Aim of the exercise:
Turn every line of the data below into a numbered list, leaving out any blank lines.

Material provided:

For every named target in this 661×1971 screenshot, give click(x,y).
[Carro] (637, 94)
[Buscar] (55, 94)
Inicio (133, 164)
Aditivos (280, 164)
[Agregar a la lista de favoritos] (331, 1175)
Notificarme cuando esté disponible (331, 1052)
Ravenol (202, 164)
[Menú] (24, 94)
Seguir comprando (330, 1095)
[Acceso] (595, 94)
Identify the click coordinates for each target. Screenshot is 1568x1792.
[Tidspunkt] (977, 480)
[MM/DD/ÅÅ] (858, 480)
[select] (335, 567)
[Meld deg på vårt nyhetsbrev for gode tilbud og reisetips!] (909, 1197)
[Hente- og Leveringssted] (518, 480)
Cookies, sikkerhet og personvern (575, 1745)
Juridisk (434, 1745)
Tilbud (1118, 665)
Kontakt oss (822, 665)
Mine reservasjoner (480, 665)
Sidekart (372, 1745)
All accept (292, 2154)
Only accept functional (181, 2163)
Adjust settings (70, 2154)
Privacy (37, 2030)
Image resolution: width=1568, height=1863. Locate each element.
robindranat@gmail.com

Output:
1. For every named target in this 661×1971 screenshot, give click(x,y).
2. [Carro] (637, 94)
3. [Buscar] (55, 94)
4. Inicio (133, 164)
5. Aditivos (280, 164)
6. [Agregar a la lista de favoritos] (331, 1175)
7. Notificarme cuando esté disponible (331, 1052)
8. Ravenol (202, 164)
9. [Menú] (24, 94)
10. Seguir comprando (330, 1095)
11. [Acceso] (595, 94)
12. Identify the click coordinates for each target. Screenshot is 1568x1792.
13. [Tidspunkt] (977, 480)
14. [MM/DD/ÅÅ] (858, 480)
15. [select] (335, 567)
16. [Meld deg på vårt nyhetsbrev for gode tilbud og reisetips!] (909, 1197)
17. [Hente- og Leveringssted] (518, 480)
18. Cookies, sikkerhet og personvern (575, 1745)
19. Juridisk (434, 1745)
20. Tilbud (1118, 665)
21. Kontakt oss (822, 665)
22. Mine reservasjoner (480, 665)
23. Sidekart (372, 1745)
24. All accept (292, 2154)
25. Only accept functional (181, 2163)
26. Adjust settings (70, 2154)
27. Privacy (37, 2030)
28. Image resolution: width=1568, height=1863. Locate each element.
29. robindranat@gmail.com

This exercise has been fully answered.